The present invention provides a low alloy steel composition which provides a combination of ultra-high strength, high ductility along with high impact toughness at RT as well as sub-zero temperatures and high fracture toughness. The present invention steel composition comprises 0.20 wt. % to 0.40 wt. % of carbon, 0.5 wt. % to 1.0 wt. % of manganese, 0.5 wt. % to 1.5 wt. % of silicon, 0.9 wt. % to 2.9 wt. % of nickel, 2.0 wt. to 3.5 wt. % chromium, 0.3 wt. % to 0.6 wt. % of molybdenum, 0.9 wt. % to 2.2 wt. % of tungsten, 0.05 wt.% to 0.15 wt. % of niobium, <0.030 wt. % of nitrogen and balance iron with incidental impurities less than 0.02 wt.%.
, Description:FIELD OF THE INVENTION
[0001] The present invention relates to a low alloy steel composition. Particularly, the present invention provides the low alloy steel composition which exhibits ultra-high strength, high fracture toughness and high impact toughness at room temperature as well as sub-zero temperatures.

BACKGROUND & INTRODUCTION

[0002] In recent years, substantial efforts are taken for component weight reduction in defense, aerospace and for some critical applications in automotive industry by using ultra-high strength steels (UTS < 1500MPa). There are various UHSS grades available which are currently being used for different applications in the auto industry (e.g. gears and auto bodies), in aerospace applications (e.g. landing gears, bolts, and fasteners) and defence applications (e.g. missile components like motor casings, armor plating, military aircraft frame). Many applications in these sectors mostly demands for combination of ultra-high strength, high fracture toughness and high ductility along with high impact toughness for making light weight components and improving the performance of the products. Moreover, for critical applications, steel needs to be used at subzero temperatures. Steel which is ductile at room temperature may become brittle at sub-zero temperatures. So ductility of steel at sub-zero temperatures is also important for steels being exposed to low temperature applications. Generally, development of such a high strength and tough material involves addition of high amount of costlier alloying elements like chromium, nickel etc. and special and expensive manufacturing technologies like Vacuum Induction meting (VIM) or Vacuum Arc Remelting (VAR) etc. These factors will contribute toward overall higher cost of such materials. So, there is still need in the art for a low cost, high Strength, high performance steel composition.

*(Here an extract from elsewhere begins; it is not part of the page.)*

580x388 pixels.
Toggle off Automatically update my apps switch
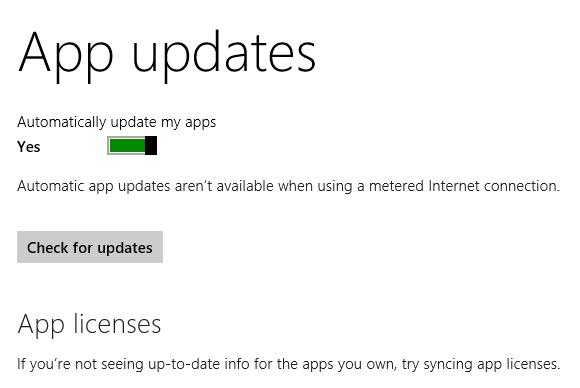[132, 145]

[0003] There are many steel compositions developed earlier for achieving ultra-high strength and high toughness combination.
[0004] U.S. Patent No 5268044, disclose a commercial ultra-high- strength, non-stainless steel with UTS of about 2000 MPa, Charpy V Notch impact toughness of 40 J at room temperature and KIC of about 120 MPa vm. However, these alloys contain very high levels of costlier alloying elements such as 13.4 % of cobalt, 11.1 % of nickel and 3.1 % of chromium which increases the overall cost of the alloy.
[0005] U.S. Pat. No. 4076525 discloses an ultra-high strength steel composition containing high weight percentage of alloying elements (> 22%). The composition contains costlier elements like nickel (9.5 to 10.25%), cobalt (12 to 14%) and provides strength of about 1500 to 1860 MPa, room temperature impact toughness of 40 to 70 joules and fracture toughness of about 126 MPa vm.
[0006] Another alloy composition, described in U.S. Patent Appl. Publ. No. 2010/0018613, provides a high strength of about 1600 MPa, high toughness of 32 J at the cost of higher alloying elements. The Fe-Cu-Ni-Cr alloy steel described includes 0.35% to 0.55% carbon, 0.5% to 0.6% copper, 3.5% to 7.0% nickel, and 0.75% to 2.0% chromium.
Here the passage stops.